古代ギリシアの哲学者プラトンの、言わずと知れた代表作中の代表作です。読んだことはなくても、イデア論とか哲人統治とか、何となく聞いたことがある人も多いでしょう。タイトルだけ読むと、理想の国家について書かれた政治学がテーマの本に見えますが、意外にも作品を通して議論されるメインテーマは「正義」です。正義とは何なのか、不正に走らずに正義を通すことにどんなメリットがあるのか。それを証明するための材料として、国家やイデア論が語られています。
人間の魂の正義を語るための前段階として、人間より大きな単位である国家の性質について議論を深めた後、それをアナロジー(類推)として人間の魂に当てはめていく流れになっています。
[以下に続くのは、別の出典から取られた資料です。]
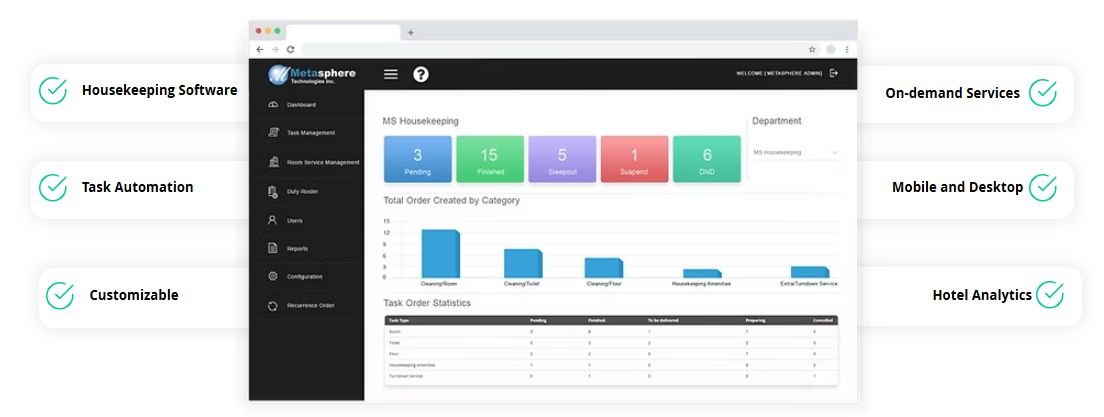Viewport: 1104px width, 417px height.
Task: Expand the MS Housekeeping department dropdown
Action: pos(796,152)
国家は哲学者によって統治されるべきだという結論を出した後、同じようにひとりの人間の魂もその中の哲学者の精神によってコントロールされるべき、と当てはめていくイメージです。有名なイデア論も、それ自体を主張するためというよりは、イデアを知ることこそが善であり正義であるという結論を出すための根拠として語られます。
基本情報
作者:プラトン(古代ギリシアの哲学者)
成立年:前375年頃
翻訳者:藤沢令夫
発行日:1979/4/16
ページ数:上509, 下551
ジャンル:NDC 131, 哲学>西洋哲学>古代哲学
読みやすさ
難易度:79年の翻訳ですが、とても読みやすくて今読んでもあまり古さを感じません。対話形式というのもあってサクサク読むことができます。
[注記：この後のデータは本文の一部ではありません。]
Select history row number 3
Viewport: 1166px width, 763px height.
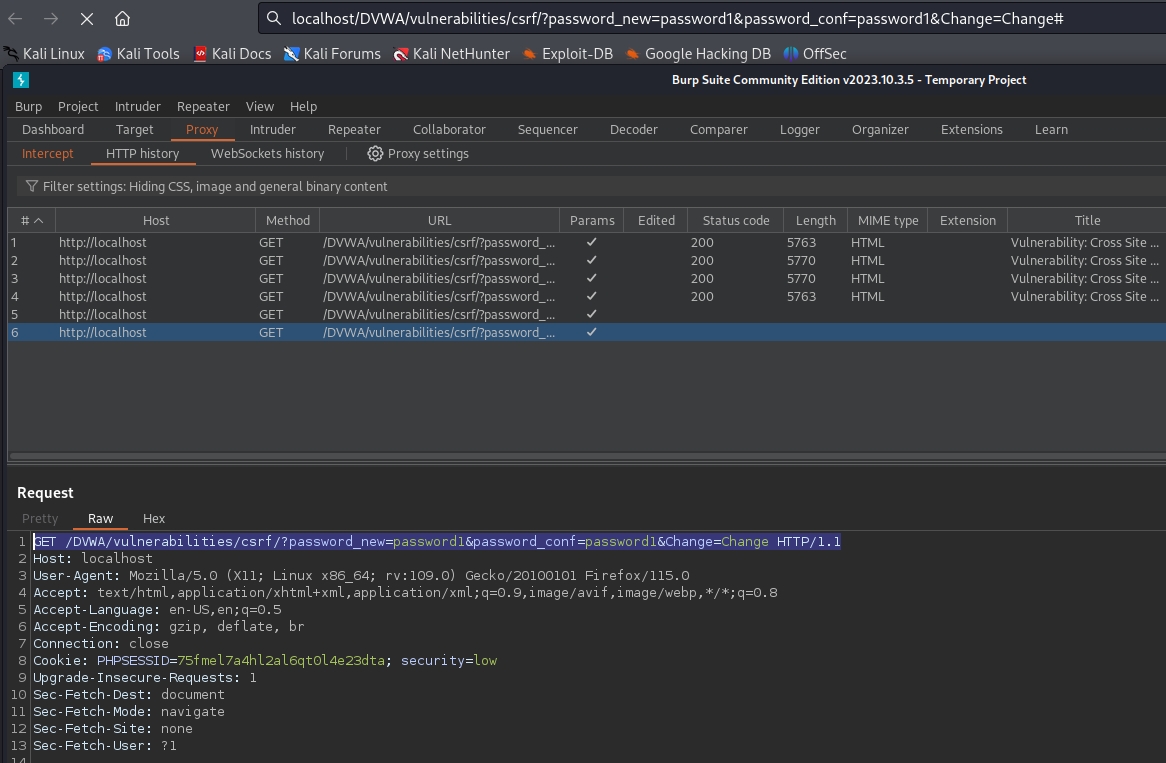point(300,279)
事前知識:不要です。詩や悲劇を批判している部分は、ホメロスや悲劇作家の作品を読んでおくとより楽しめるでしょう。
おすすめ予習本:
目次とポイント
第1巻:正義とは何か、正義のメリットは何か、という問いが立てられる
第2~4巻:国家の統治者に求められる素養と教育。国家の知恵、勇気、節制から個人の魂の3区分(理知、気概、欲望)へ
第5~7巻:理想国家のあり方。統治者の男女同一職(!)と子供の共有、哲学者による統治。イデア論
第8~9巻:現実に見られる不完全な国家制度の例と、それに対応した人間の性質
第10巻:事物を真似することでイデアから遠ざかっている詩や演劇に対する批判。魂不滅と正義の報酬
感想
序盤にソクラテスに周囲の人たちが立てる「正義」についての問いを聞いた時に、「それそれ!その答えが知りたいんだ」とテンションが上がりました。どんなに不正を働いても罰せられない力を持っている人が不幸で、いっぽう正義を貫いているけど他人から不正を受けて苦痛を被る人生が幸福であると果たして言えるのか。それに対する何らかの明確な証明が得られるのではないかと、わくわくして読み進めました。結果から言うと、自分としては満足する答えが得られたとは言い難いというのが正直なところです。物事の真理を知ることが幸福で、それによって悪い欲望を抑えたりすることが正義だというは良く分かる話ですが、それが社会から肉体的、精神的な苦痛を受けたり殺されたりすることを相殺してくれるとは思えませんでした。食うに困らずに平穏に暮らしていて、かつ哲学者である状態が幸福であることはゼウスに誓って同意できるのですが、あくまでその前提があってこそだと感じてしまいます。最後に語られる正義の報酬も、魂の不滅や神の存在といったスピリチュアルなものを後ろ盾にしています。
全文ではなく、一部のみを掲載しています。